Stated exercise:
Transfer the part of the records that opens with the line containing "will click(832, 1198)." and closes with the line containing "[x=930, y=20]", keeping every line whole and adding 61 to each coordinate given in the answers.

Supplied material:

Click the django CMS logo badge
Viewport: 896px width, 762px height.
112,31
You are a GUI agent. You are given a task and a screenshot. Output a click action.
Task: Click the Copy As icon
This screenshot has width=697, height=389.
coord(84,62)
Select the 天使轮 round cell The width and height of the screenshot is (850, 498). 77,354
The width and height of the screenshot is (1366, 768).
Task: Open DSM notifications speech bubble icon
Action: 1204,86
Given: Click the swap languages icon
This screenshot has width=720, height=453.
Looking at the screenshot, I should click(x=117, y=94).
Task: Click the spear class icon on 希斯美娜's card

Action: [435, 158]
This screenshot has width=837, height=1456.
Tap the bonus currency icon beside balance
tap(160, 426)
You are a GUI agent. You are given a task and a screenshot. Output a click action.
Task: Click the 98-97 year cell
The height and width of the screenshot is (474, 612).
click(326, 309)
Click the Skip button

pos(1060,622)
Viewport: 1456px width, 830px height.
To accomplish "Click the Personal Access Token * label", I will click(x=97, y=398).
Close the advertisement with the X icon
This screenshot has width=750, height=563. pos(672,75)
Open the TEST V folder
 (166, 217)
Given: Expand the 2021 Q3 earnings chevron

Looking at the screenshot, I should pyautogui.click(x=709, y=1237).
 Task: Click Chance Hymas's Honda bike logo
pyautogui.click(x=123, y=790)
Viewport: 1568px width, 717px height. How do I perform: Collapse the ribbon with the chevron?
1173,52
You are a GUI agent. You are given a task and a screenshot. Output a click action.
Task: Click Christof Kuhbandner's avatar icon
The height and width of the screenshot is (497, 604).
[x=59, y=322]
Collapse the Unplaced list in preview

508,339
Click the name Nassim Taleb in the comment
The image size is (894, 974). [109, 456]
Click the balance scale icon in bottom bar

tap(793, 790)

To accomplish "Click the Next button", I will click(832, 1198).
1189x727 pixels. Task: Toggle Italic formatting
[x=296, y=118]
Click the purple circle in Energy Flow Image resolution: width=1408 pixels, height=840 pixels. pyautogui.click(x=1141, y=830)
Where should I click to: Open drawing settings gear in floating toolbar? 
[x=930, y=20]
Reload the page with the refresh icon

Answer for the task:
To accomplish "Click the Next button", I will click(893, 1259).
1189x727 pixels. Task: Toggle Italic formatting
[x=357, y=179]
Click the purple circle in Energy Flow Image resolution: width=1408 pixels, height=840 pixels. pyautogui.click(x=1202, y=891)
Where should I click to: Open drawing settings gear in floating toolbar? 
[x=991, y=81]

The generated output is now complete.